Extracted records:
╔══

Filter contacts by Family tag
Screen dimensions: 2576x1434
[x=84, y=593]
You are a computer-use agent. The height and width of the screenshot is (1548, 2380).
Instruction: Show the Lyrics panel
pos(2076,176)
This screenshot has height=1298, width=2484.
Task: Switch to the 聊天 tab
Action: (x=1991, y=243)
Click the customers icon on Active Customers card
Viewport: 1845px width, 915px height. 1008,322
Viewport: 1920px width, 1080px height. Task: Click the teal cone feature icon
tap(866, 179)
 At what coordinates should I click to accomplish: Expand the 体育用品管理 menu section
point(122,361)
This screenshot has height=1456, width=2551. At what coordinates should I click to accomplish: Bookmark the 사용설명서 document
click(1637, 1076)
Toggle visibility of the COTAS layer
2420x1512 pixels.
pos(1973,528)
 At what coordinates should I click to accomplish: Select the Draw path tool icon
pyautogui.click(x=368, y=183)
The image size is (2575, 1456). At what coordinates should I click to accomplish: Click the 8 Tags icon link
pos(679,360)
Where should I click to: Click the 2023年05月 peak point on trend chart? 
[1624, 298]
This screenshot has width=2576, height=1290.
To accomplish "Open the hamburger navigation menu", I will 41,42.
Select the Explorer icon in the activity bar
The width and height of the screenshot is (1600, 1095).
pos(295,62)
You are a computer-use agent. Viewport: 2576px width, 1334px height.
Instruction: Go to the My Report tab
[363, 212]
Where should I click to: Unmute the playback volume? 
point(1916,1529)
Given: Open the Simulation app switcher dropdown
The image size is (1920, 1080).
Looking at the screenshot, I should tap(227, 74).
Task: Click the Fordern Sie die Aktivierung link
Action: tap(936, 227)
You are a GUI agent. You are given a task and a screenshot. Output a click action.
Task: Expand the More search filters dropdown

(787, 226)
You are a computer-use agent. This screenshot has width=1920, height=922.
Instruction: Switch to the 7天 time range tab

╚══

▸ WHAT THE TASK ASKS
The records above must be restated. Preserve every word.

▸ RESPONSE TO THIS EXERCISE
Filter contacts by Family tag
Screen dimensions: 2576x1434
[x=84, y=593]
You are a computer-use agent. The height and width of the screenshot is (1548, 2380).
Instruction: Show the Lyrics panel
pos(2076,176)
This screenshot has height=1298, width=2484.
Task: Switch to the 聊天 tab
Action: (x=1991, y=243)
Click the customers icon on Active Customers card
Viewport: 1845px width, 915px height. 1008,322
Viewport: 1920px width, 1080px height. Task: Click the teal cone feature icon
tap(866, 179)
 At what coordinates should I click to accomplish: Expand the 体育用品管理 menu section
point(122,361)
This screenshot has height=1456, width=2551. At what coordinates should I click to accomplish: Bookmark the 사용설명서 document
click(1637, 1076)
Toggle visibility of the COTAS layer
2420x1512 pixels.
pos(1973,528)
 At what coordinates should I click to accomplish: Select the Draw path tool icon
pyautogui.click(x=368, y=183)
The image size is (2575, 1456). At what coordinates should I click to accomplish: Click the 8 Tags icon link
pos(679,360)
Where should I click to: Click the 2023年05月 peak point on trend chart? 
[1624, 298]
This screenshot has width=2576, height=1290.
To accomplish "Open the hamburger navigation menu", I will 41,42.
Select the Explorer icon in the activity bar
The width and height of the screenshot is (1600, 1095).
pos(295,62)
You are a computer-use agent. Viewport: 2576px width, 1334px height.
Instruction: Go to the My Report tab
[363, 212]
Where should I click to: Unmute the playback volume? 
point(1916,1529)
Given: Open the Simulation app switcher dropdown
The image size is (1920, 1080).
Looking at the screenshot, I should tap(227, 74).
Task: Click the Fordern Sie die Aktivierung link
Action: tap(936, 227)
You are a GUI agent. You are given a task and a screenshot. Output a click action.
Task: Expand the More search filters dropdown

(787, 226)
You are a computer-use agent. This screenshot has width=1920, height=922.
Instruction: Switch to the 7天 time range tab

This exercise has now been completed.